Aromatase Inhibitors versus Tamoxifen for the Treatment of Premenopausal Hormone Sensitive Breast Cancer

WRITTEN BY: Katie Kokolus

Breast cancer is the most prevelent cancer in women in the United States, and experts estimate that close to 300,000 cases will be diagnosed in 2022. There are many types of breast cancer, some of which are sensitive to the hormones that naturally circulate through the body. Upon diagnosis, doctors can identify if cancer is sensitive to estrogen or progesterone, sex hormones that fuel cancer growth. This knowledge helps doctors and patients determine an appropriate course of treatment.

One subtype of breast cancer is estrogen receptor-positive (ER+), indicating that the cancer cells express a protein that binds estrogen. Hormone therapies that reduce circulating estrogen levels or block estrogen from binding its receptor on the cancer cells are often used to treat patients with ER+ breast cancer.
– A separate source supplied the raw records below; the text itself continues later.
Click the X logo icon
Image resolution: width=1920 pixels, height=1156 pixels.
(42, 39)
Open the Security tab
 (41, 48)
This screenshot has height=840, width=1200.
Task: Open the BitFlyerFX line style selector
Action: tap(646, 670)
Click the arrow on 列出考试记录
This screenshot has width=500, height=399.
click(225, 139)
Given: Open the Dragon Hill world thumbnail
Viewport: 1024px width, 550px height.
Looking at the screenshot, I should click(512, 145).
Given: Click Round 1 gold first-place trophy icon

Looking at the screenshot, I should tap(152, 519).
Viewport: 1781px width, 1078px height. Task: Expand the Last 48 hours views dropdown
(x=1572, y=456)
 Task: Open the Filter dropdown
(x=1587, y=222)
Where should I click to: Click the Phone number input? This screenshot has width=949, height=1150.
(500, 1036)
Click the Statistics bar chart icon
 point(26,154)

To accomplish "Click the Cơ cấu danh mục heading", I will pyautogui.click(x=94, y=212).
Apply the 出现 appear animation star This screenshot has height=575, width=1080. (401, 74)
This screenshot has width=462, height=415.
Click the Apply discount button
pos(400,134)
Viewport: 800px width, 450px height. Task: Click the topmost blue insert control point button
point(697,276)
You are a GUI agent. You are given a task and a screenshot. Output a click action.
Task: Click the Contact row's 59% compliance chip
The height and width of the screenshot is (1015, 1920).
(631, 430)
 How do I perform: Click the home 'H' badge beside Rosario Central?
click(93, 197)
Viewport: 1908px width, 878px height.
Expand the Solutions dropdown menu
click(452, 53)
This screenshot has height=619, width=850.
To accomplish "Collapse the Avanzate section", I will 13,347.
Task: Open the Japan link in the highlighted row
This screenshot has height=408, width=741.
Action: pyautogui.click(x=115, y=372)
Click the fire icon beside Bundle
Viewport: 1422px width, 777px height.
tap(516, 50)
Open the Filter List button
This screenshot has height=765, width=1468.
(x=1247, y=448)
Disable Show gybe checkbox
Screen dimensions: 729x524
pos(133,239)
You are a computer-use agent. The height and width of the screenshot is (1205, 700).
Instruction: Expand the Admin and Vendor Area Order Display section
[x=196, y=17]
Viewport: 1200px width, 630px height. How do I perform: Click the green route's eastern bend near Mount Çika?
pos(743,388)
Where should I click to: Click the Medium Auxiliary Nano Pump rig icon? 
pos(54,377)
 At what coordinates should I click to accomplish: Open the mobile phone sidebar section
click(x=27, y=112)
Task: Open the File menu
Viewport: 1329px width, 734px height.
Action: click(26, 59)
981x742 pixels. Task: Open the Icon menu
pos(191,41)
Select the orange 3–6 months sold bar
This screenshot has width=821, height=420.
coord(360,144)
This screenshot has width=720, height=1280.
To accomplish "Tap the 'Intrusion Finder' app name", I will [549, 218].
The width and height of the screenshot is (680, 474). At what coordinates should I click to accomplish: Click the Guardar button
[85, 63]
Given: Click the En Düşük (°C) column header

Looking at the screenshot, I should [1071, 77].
Aromatase inhibitors inhibit the natural production of estrogen by blocking aromatase, an enzyme required for generating the hormone. These drugs are typically used to treat postmenopausal women.  Tamoxifen is more commonly used in premenopausal women.  Tamoxifen binds to the estrogen receptors on the cancer cell, preventing estrogen from engaging with its receptor.  Another therapy used for ER+ breast cancer is ovarian suppression, surgical intervention, or drug treatment that stops the production of hormones in the ovaries.  Because cancer cells need estrogen to grow, both of these therapies can effectively slow tumor progression.

A study published in The Lancet Oncology investigated whether premenopausal women could benefit from aromatase inhibitors if given in combination with ovarian suppression. The researchers identified four Phase three randomized clinical trials (TEXT- NCT00066703, SOFT- NCT00066690, HOBE- NCT00412022, ABCSG XII- NCT00295646), including ER+ breast cancer patients who received either an aromatase inhibitor and ovarian suppression or tamoxifen and ovarian suppression. Using data from these four studies, the investigators compared outcomes in premenopausal women treated with ovarian suppression and aromatase inhibitors to women treated with ovarian suppression and tamoxifen. The meta-analysis included over 7,000 patients, and the median follow-up time was eight years.  

Recurrence rates in women treated with an aromatase inhibitor were about 3% less than those treated with tamoxifen. Distant metastases were also reduced in those treated with aromatase inhibitors. Despite the differences in recurrence and metastasis, there were no statistically significant differences in mortality between the treatments. The authors suggest that a longer follow-up time may be needed to better understand the impact of these therapies on mortality.